■ Text excerpt:
[start]

2017 Tour de Travoy (Part 3) Nice – Geneva – Dublin. The main aim of the third part of the 2017 Tour de Travoy is to complete the Route de Grande Alpes from Menton to Thonen les Bains. The Route des Grandes Alpes is roughly 700 km from start to finish and there is probably no other 700 km stretch of road anywhere in the world as tough to cycle.
Route de Grandes Alpes. If Carlsberg were doing cycle challenges, then they almost certainly would pick the Route des Grandes Alpes. Distance wise it is only slightly further than Mizen to Malin head in Ireland but climbing wise, the 2 routes are leagues apart. Mizen to Malin head varies depending on the route you choose but involves about 5000m of climbing. The Route des Grandes Alpes is at least 15,000m of climbing or roughly twice the height of Everest. Five of the summits are over 2,000m in altitude and 2 are over 2,500m. At that height, there is 25% less oxygen in the air than at sea level meaning even breathing in and out will be very difficult. There are no higher climbs in northern Europe than the Iseran and the Col de la Bonette and they are both on the Route des Grandes Alpes.
Stage 18 Tour de France. The stand out stage from this year’s Tour de France is Stage 18 which finishes at the summit of the Col d’Izoard. The stage is due to take place on Thursday July the 20th and is also the same stage as this year’s Etape du Tour on Sunday July the 16th. This is the last major mountain stage of this year’s race and with only a hilly stage to Salon de Provence and a short time trial in Marseille, anyone who wants to win the Tour will have to attack on this stage. I am hoping to make it to Guillestre in time to see this stage and watch the Tour on the Izoard. If I am a few days behind schedule, I will try and make it to Barcelonnette and watch the Tour go past there. I estimate it will take about 6 weeks from leaving Santiago de Compostela to make it this far. That means I have to make it to Santiago the middle of June. Dublin to Santiago will take about a month so I will have to leave Dublin around the middle of May to complete the Camino and get to the Alps in time to see the finale of the Tour de France.
All the passes that Hannibal may have used to cross the Alps are near the Route des Grandes Alpes. On my way through the Alps, I am hoping to visit some of the passes that Hannibal and his army may have used in 218 BC. None of these passes are on the Route des Grandes Alpes but they are mostly located not too far away. The 5 most popular passes claimed by historians for where Hannibal crossed the Alps are shown in the above map.
No. 1 close to Guillestre is the Col de la Traversette, which was first proposed by Gavin de Beer in the 50’s and where Professor Mahoney carried out tests on soil samples in 2015.

[end]

■ Data shown:

[start]

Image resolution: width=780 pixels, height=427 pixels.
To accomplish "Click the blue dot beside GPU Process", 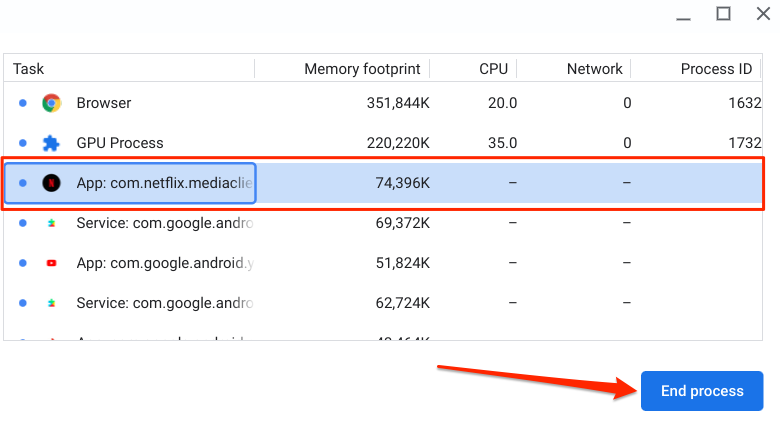I will click(x=22, y=143).
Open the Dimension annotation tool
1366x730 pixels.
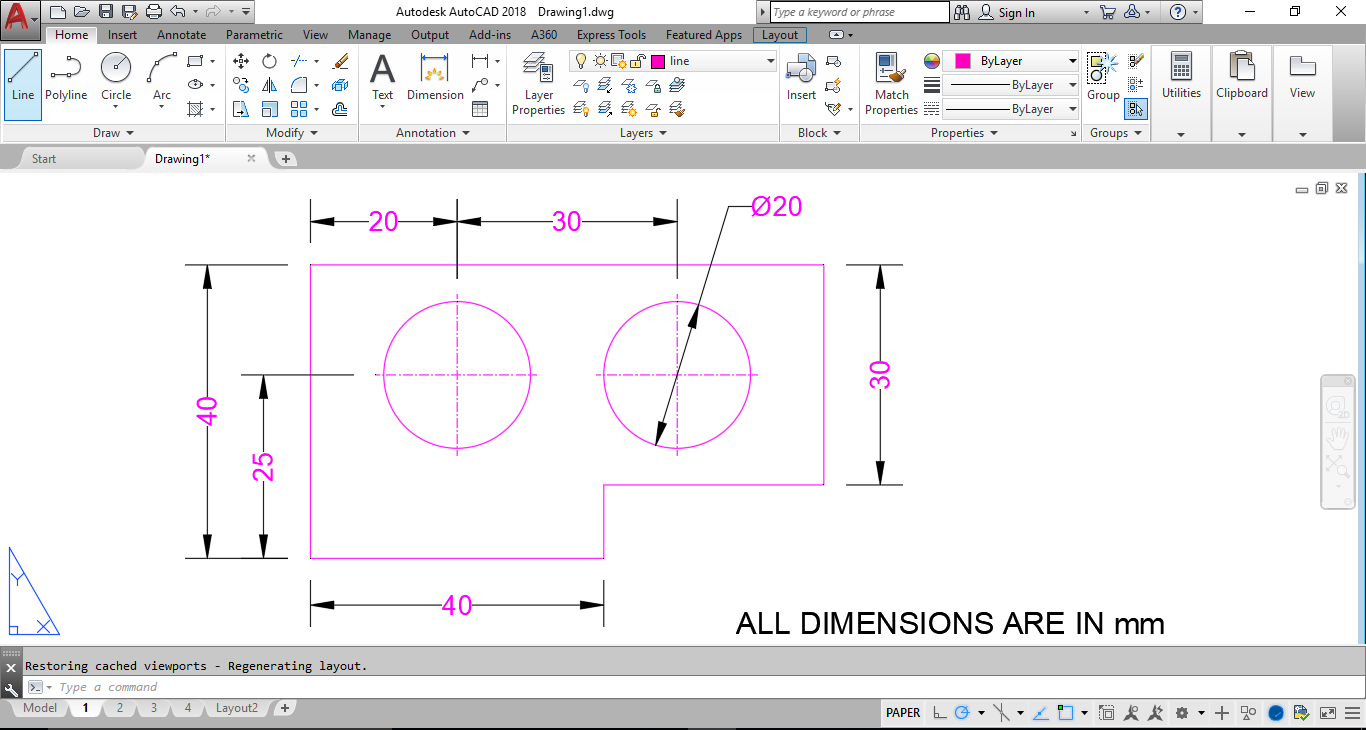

[end]

■ Work to do:
1. In the Tour de Travoy text, which two climbs are named as the highest in northern Europe?
2. Continue the text about the 2017 Tour de Travoy from where it stops.

■ Results for the exercise:
1. The Iseran and the Col de la Bonette.

2.
No. 2 near to Briancon is the Col de Montgenevre which formed part of the Via Domitia from Turin to Spain. This was the route that Polybius travelled 60 years after Hannibal collecting stories from eye-witnesses and others as to Hannibals route from Spain to Italy.
No. 3 near to Modane is the Col du Clapier which is the route championed by Professor Hunt. It was this route that John Hoyte and his team attempted to traverse with Jumbo the elephant in 1959.
No. 4 in the map, Mont Cenis was the route favoured by Napoleon and most French people still believe to this day that this was the route Hannibal took.
No. 5 in the above map is the Col du Petit Saint Bernard which is the route championed by Theodore Ayrault Dodge. In the 1880’s, Dodge traveled from America to France by steamship to visit the Alps. He went to both Mont Genevre and Mont Cenis before deciding that actually the Col du Petit Saint Bernard was the most likely location for Hannibal’s Crossing of the Alps. So a bit like Theodore Ayrault Dodge over 100 years ago, I too am hoping to visit some of the passes Hannibal may have used on the 2017 Tour de Travoy.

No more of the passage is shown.